We never had a version of “the talk” in which Black and brown parents explain to their children how to dress, speak, and behave so as not to put themselves at risk out in the outside (white) world.
My brother and I were assured that we could be anything we wanted to be. That seemed appropriate. We were smart. We did well in school. Our parents and their friends were civic-minded and politically active. We did not get into trouble. We never felt financially insecure. We went to good colleges, graduated, and got good jobs.
I felt a sense of entitlement based on educational achievement and assumed competence, not because I was white. I expect I communicated that kind of entitlement to my sons.
Through recent conversations with friends and colleagues of color with similar or better educational backgrounds and career achievements, I have come to understand that my skin color was part of the reason I was afforded those opportunities. They had to think daily about their skin color, and they experienced what one of them calls “everyday racism.” I did not. For them, education was a way to combat these things. However, some of them also experienced pressure that I did not. They were told that they had to be better at academics and athletics than white students because, when all things were equal, the white students would be chosen.
Although I now can see the impact of white privilege on my opportunities, I don’t feel guilty about that. I don’t feel that my life experiences were undeserved. However, I do better appreciate that deserving others were denied similar opportunities because they were not white. Understanding how I benefitted from white privilege, I see that I should use my privilege to help elevate people of color: calling out racism when I see it; serving as a mentor or sponsor to someone; working to dismantle racism in organizations I am a part of, by recruiting people of color to their boards, for example.
My Black and brown peers had to overcome barriers that I did not to obtain opportunities similar to mine. However, it should not be a zero-sum game; it can be additive. We each can bring insights to the other—in relationships, at work, and in the community.
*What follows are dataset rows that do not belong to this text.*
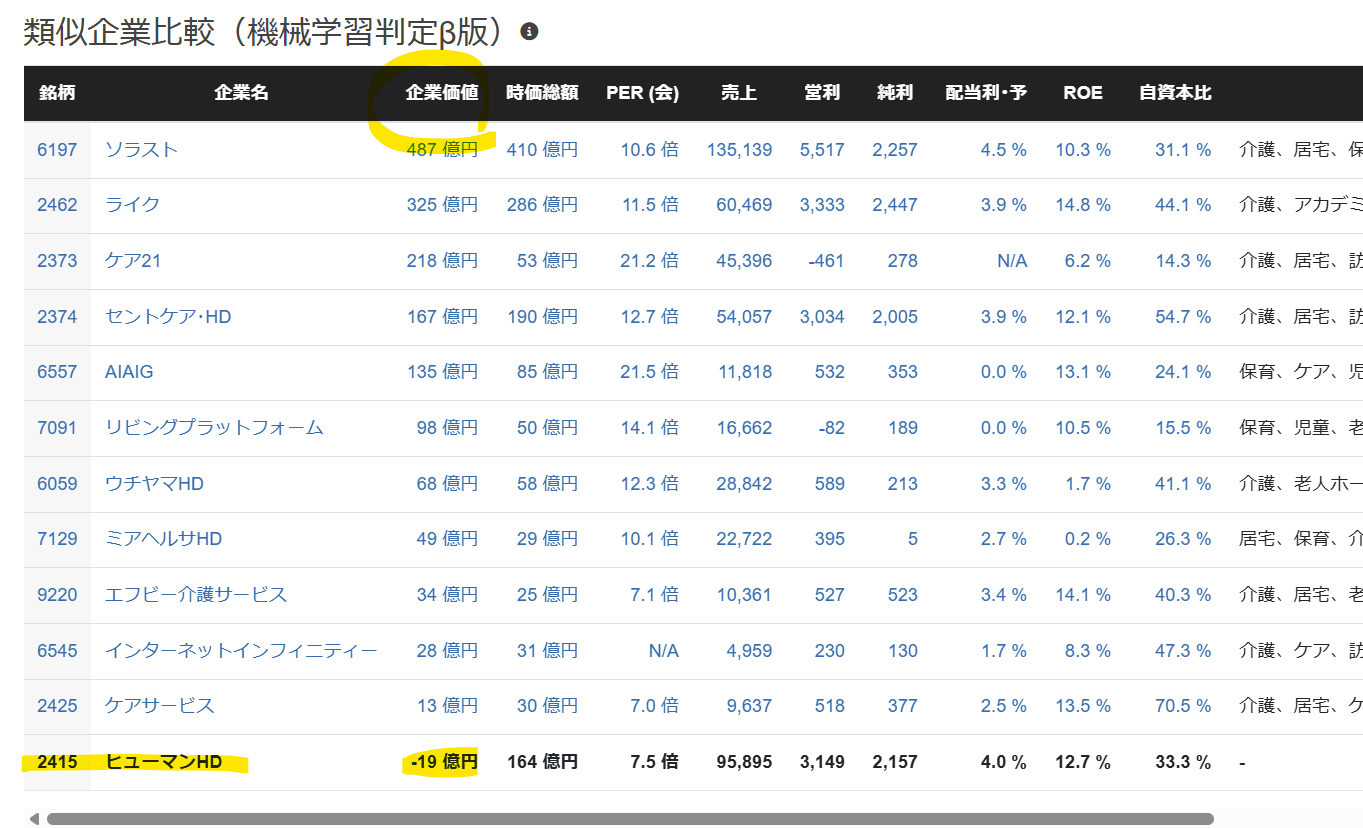Image resolution: width=1363 pixels, height=828 pixels.
Task: Click the left scrollbar arrow
Action: [34, 819]
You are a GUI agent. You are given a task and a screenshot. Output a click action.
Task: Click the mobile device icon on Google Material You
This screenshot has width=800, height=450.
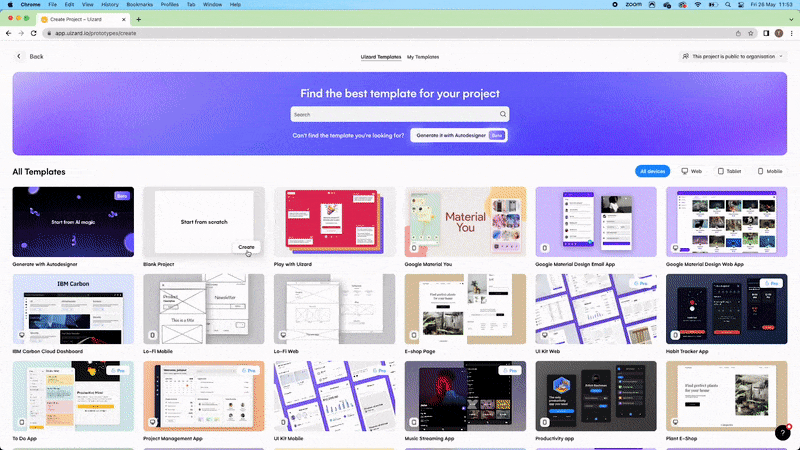[414, 247]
“White folks, time to mature and face the world they created and create a new world for those who have neither the privilege or the protection. “White Fragility Robin Diangelo
Chris, I have to admit I haven’t read White Fragility. My wife did, and was disappointed in the book for several reasons. However, what you quote above is worth remembering. We whites need to participate in creating the new world, leading me to put aside my keyboard and begin to reach out. Frank
Enjoyed your reflections and thinking on this. Thanks for sharing. For those who like a visual approach, there is a fascinating article on a fairly common image that is circulating on the Internet on Equity, Equality and Justice. The discussion of the image’s metaphor is somewhat instructional. I don’t like to get too caught up in the details, but do appreciate that people are educating themselves and self-reflecting on this. This is how we grow.
https://culturalorganizing.org/the-problem-with-that-equity-vs-equality-graphic/
Thanks for sharing this visual approach, Joe – fascinating!
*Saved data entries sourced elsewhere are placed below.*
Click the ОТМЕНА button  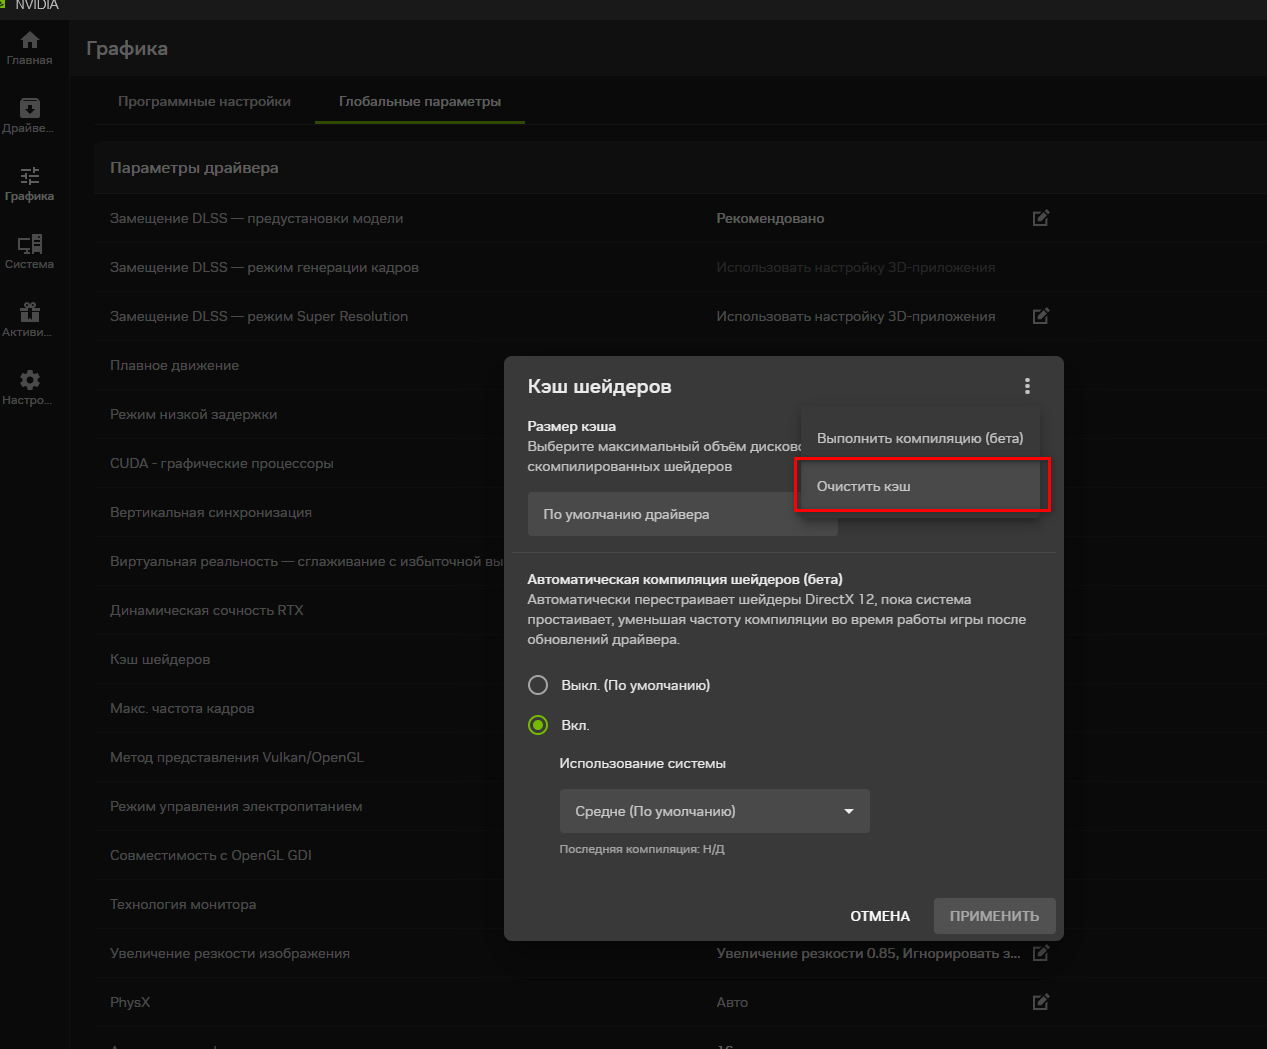point(879,915)
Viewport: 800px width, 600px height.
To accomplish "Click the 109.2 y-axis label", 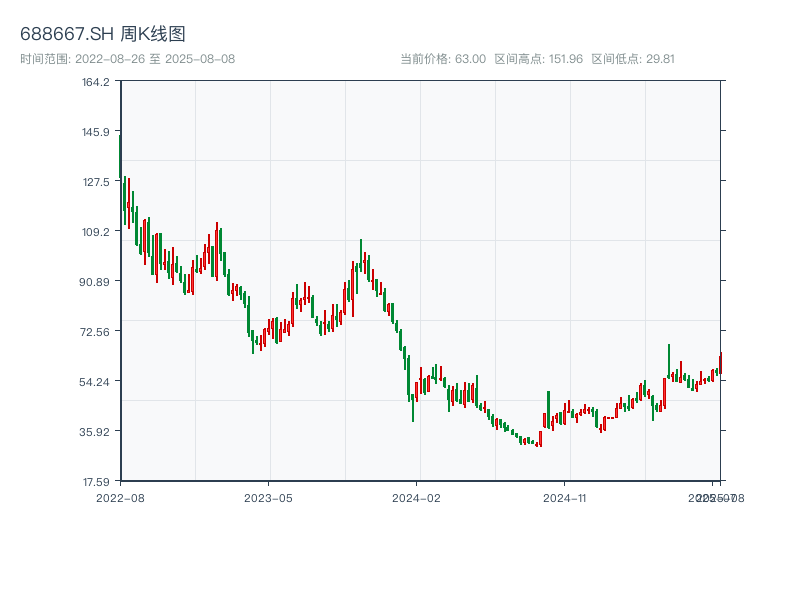I will click(x=96, y=232).
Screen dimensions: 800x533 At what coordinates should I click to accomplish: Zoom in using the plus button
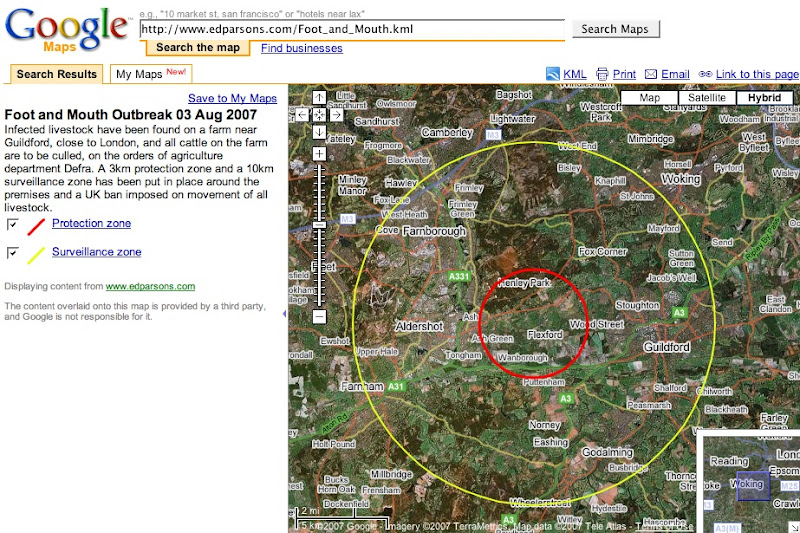[318, 154]

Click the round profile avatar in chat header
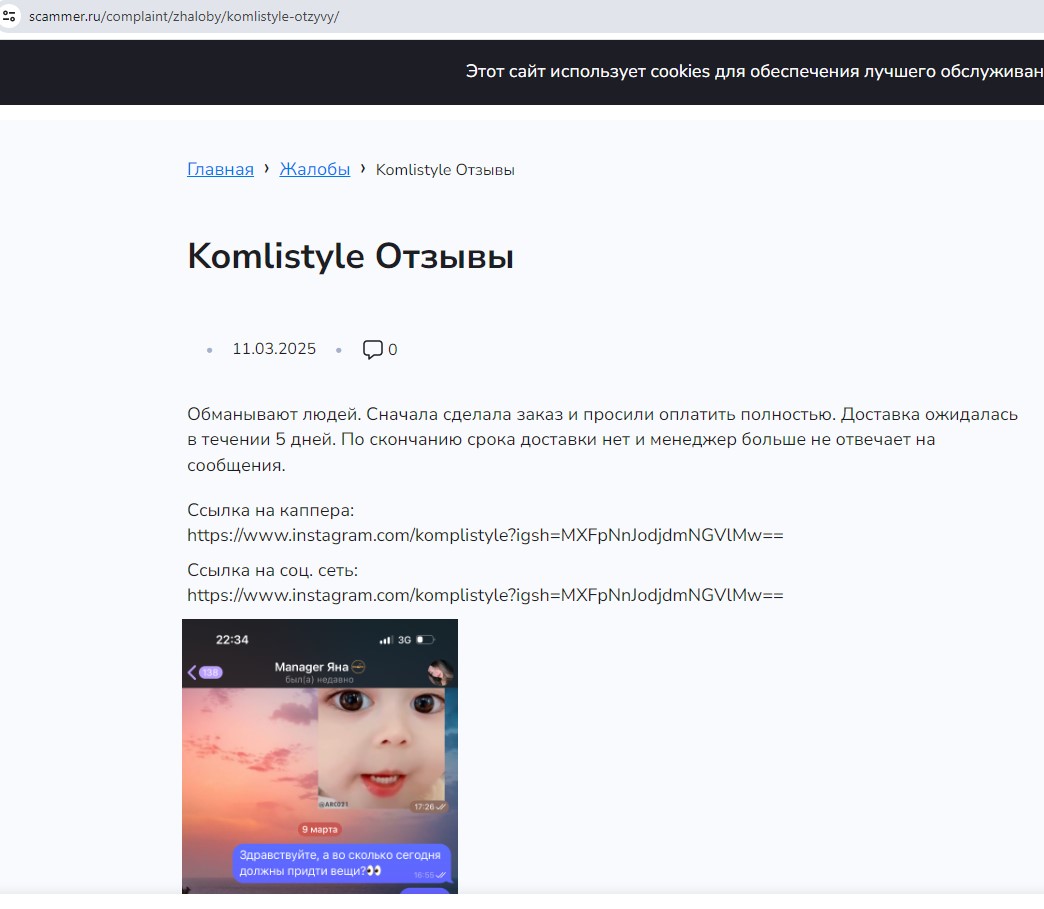440,673
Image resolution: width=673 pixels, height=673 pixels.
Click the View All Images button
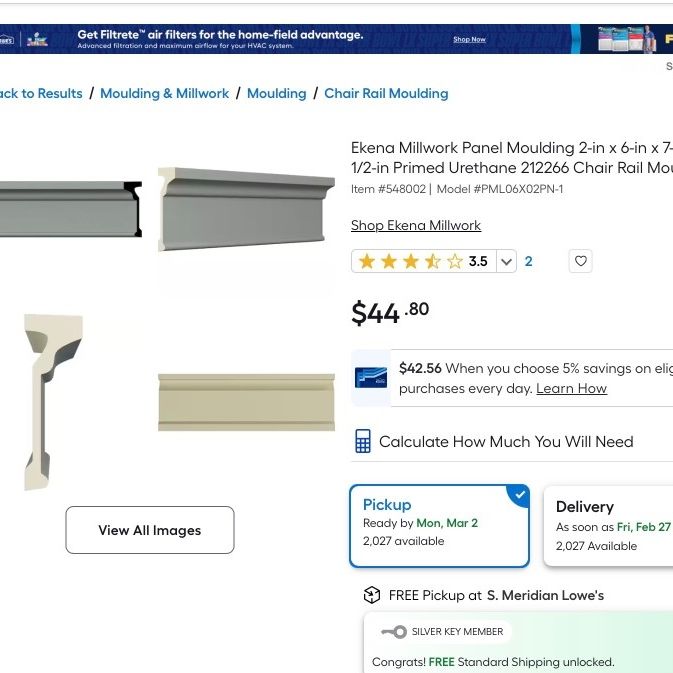pyautogui.click(x=150, y=530)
Joe, the original visual and the critiques are very interesting. It reminded me of my experience as a contestant on the TV quiz show Jeopardy some years ago. Contestants are provided boxes to stand on behind their podiums so that to the camera operator and the TV audience they appear more equal in height and the camera does not have to jump around. I am quite tall so I didn’t need a box. Alex Trebek is surprisingly short. During commercial breaks he chats with contestants. When he came to me, he looked up and remarked, “you’re pretty tall.” “Would you like a box?” I replied. I don’t think he liked that. Was I exercising my “tall” privilege or offering him something in the way of equity — to level the “playing field” between us? Frank
Thanks very much, Frank.
I’ve discovered that embracing the truth of my accidental racism is extremely discomforting and extremely necessary. I’m working on a project, “Character over Category” (What I am is a coincidence, Who I am is a choice). I am accidentally white, male, tall, American, musical, a stutterer, shy and introverted (to name a few). As far as I know, we don’t get to stand in the get-ready-to-experience-the-trauma-of birth line and choose those identifiers. So I also don’t need to choose being guilty or proud for any of those, simply nourish accuracy along the lines of responsibility and acceptance.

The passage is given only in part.